■ Source document ■
The U.S. is a continent-wide single market with free movement across state lines. This has driven economic development since the 19th century. It encouraged mass production, national distribution and labor mobility.
That calculus is changing as services, from home repair to hospitality to health care, make up a bigger chunk of personal spending and a higher proportion of jobs. You can still build a successful enterprise that spreads costs over a huge customer base — see Amazon.com Inc. or Alphabet Inc. (Google) — but many of today’s service jobs are done directly for consumers. They’re in-person and inherently local. Physical therapists and personal trainers can’t telecommute. That makes where people live all the more important to their incomes.
Economists worry that Americans are not moving to where their skills are most in demand. Migration rates have been dropping since the 1980s. The states with the highest incomes also used to have the fastest-growing populations, as Americans moved to places with better jobs. That’s no longer the case. Workers seem stuck.
(Related: House Members File Producer Licensing Bill)
“The interstate migration rate is half of what it was in 1980,” says Janna E. Johnson, an economist at the University of Minnesota’s Humphrey School of Public Affairs. One factor appears to be the high cost of housing in the most productive parts of the country. Another is the spread of occupational licensing.
About one in four Americans work in jobs that require licenses, up from a mere 5% in 1950, and the requirements continue to expand to new occupations. Each state determines its own licensing requirements, so a licensed professional in one state may find it hard to move to another. “A licensed public schoolteacher with a decade of teaching experience in New Hampshire is not legally allowed to teach in an Illinois public school without completing significant new coursework and apprenticeships,” write Johnson and her Minnesota colleague Morris Kleiner in a new working paper that tries to tease out how much licensing limits mobility.
It’s a tricky problem. For starters, notes Johnson, moving “is a pretty rare event.” Only about 2.5% of the population moves between states in a given year. So you need a large dataset to do statistical analysis — and an especially large one to break down migrants by occupation. The economists used the Census Bureau’s American Community Survey, which contains detailed migration and occupation information on more than 15 million people. It records moves both across state lines and within states and further distinguishes between people who moved within the same local area and those who moved between different areas in the same state.
The intrastate distinction helps get around another problem. If your job depends on a network of clients, as many licensed jobs do, it’s hard to move, regardless of legal requirements. Some years back, a contractor doing work in my Los Angeles condo voiced envy at the life of a cousin in Arlington, Texas, midway between Dallas and Fort Worth. There, he said, “You can buy a million-dollar house for $200,000.” He’d like to move, he said, but all his customers were in Southern California. It would be too difficult to start over. A new license was the least of his worries.

■ Stored data ■
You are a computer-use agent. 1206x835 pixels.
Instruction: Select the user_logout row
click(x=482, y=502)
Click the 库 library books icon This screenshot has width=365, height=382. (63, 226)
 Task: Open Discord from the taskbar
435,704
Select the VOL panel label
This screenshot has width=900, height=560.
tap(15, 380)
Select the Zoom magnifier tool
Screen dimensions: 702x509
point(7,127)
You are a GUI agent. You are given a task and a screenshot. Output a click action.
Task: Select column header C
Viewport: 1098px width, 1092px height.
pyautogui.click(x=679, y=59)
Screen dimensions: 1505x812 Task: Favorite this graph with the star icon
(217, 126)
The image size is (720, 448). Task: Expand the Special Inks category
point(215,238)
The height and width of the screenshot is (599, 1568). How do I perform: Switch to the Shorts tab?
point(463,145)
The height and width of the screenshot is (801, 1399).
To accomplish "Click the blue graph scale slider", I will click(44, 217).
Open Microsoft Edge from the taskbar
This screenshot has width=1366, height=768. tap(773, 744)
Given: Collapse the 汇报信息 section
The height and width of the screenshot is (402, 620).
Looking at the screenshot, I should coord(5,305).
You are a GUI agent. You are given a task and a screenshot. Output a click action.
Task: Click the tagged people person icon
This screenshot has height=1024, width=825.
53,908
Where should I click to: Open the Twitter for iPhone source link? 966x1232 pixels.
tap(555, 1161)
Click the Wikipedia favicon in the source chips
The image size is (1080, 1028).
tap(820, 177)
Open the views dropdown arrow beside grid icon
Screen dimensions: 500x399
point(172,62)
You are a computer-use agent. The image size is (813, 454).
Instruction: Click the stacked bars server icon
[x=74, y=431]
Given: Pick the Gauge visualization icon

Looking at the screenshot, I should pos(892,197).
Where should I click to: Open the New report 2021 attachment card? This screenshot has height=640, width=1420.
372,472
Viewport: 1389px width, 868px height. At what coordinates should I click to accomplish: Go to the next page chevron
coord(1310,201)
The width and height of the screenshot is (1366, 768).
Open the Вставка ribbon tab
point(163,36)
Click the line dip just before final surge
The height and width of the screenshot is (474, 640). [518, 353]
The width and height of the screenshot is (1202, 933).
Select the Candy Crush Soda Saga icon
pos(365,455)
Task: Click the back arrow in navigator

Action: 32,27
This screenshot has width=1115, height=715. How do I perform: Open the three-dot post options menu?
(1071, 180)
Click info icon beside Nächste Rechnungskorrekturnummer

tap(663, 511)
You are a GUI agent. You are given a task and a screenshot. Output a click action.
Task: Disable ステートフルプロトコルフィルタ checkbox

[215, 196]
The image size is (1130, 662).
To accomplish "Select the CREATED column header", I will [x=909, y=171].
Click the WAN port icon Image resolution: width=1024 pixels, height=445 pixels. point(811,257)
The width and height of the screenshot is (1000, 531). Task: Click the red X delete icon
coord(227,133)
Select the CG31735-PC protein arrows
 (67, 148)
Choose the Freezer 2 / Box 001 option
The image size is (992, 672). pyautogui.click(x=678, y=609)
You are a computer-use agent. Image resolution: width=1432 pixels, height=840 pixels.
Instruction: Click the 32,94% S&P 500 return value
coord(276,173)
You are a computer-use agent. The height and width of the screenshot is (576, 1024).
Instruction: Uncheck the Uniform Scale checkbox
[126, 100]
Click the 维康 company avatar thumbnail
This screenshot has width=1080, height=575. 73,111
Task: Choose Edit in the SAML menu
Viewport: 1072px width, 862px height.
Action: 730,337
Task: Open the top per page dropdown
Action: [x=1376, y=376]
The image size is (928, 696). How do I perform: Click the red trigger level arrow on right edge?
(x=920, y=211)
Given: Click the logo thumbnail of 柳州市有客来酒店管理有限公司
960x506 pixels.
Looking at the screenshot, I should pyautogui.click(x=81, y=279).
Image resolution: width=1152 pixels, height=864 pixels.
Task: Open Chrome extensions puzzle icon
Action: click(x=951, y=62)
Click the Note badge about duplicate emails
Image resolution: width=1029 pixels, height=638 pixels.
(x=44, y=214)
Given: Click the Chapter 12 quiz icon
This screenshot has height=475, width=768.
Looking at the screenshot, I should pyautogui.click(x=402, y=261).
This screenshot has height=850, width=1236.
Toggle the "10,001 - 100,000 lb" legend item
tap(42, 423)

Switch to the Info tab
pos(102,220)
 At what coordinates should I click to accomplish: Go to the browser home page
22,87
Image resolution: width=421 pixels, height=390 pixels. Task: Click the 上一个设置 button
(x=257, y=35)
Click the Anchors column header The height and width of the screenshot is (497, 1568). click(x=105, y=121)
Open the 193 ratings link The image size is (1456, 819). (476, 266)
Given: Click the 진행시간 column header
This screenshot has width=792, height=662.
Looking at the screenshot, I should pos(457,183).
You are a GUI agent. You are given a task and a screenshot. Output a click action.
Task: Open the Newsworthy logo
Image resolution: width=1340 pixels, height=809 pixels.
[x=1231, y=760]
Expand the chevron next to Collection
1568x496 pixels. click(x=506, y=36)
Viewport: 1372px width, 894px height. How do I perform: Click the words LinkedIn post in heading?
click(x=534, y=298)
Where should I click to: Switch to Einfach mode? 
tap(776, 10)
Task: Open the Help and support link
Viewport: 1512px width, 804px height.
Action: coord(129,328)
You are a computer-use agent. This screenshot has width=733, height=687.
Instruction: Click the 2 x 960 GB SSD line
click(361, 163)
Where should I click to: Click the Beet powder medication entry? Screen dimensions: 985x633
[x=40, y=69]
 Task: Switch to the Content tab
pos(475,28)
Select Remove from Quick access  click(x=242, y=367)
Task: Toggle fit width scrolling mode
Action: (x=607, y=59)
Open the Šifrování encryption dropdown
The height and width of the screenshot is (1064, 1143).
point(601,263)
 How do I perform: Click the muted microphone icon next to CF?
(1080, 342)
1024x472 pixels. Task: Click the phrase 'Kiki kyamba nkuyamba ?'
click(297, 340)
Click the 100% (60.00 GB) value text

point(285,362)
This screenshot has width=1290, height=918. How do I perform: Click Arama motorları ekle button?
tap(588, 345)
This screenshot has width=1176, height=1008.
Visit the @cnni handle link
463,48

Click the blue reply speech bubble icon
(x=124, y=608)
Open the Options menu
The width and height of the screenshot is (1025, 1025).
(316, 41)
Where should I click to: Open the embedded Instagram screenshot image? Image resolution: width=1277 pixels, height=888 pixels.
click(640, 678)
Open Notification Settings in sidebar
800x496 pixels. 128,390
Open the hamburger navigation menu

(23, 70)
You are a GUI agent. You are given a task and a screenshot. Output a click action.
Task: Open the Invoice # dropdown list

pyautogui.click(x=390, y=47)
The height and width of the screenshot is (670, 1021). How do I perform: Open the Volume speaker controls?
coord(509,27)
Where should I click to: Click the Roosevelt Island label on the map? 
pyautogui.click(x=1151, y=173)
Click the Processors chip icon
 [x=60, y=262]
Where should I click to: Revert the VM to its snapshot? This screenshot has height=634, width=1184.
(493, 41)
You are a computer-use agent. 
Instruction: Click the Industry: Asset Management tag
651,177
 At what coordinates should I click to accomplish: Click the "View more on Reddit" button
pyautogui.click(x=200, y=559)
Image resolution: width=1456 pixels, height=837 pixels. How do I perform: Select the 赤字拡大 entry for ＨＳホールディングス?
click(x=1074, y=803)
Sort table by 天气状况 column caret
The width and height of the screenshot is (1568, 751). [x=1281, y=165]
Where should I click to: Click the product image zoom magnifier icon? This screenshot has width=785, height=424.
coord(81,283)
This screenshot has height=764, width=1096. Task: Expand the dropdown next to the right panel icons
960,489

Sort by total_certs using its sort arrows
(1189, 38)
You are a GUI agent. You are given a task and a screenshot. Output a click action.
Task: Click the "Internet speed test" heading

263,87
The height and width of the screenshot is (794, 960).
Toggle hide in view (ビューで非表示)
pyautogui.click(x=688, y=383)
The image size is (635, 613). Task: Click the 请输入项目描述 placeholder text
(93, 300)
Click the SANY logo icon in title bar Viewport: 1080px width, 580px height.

■ Problem ■
Reproduce word for word the stretch of the article on licensing and interstate migration that opens with the words containing "That calculus is" and closes with "Workers seem stuck.".

■ Exercise result ■
That calculus is changing as services, from home repair to hospitality to health care, make up a bigger chunk of personal spending and a higher proportion of jobs. You can still build a successful enterprise that spreads costs over a huge customer base — see Amazon.com Inc. or Alphabet Inc. (Google) — but many of today’s service jobs are done directly for consumers. They’re in-person and inherently local. Physical therapists and personal trainers can’t telecommute. That makes where people live all the more important to their incomes.
Economists worry that Americans are not moving to where their skills are most in demand. Migration rates have been dropping since the 1980s. The states with the highest incomes also used to have the fastest-growing populations, as Americans moved to places with better jobs. That’s no longer the case. Workers seem stuck.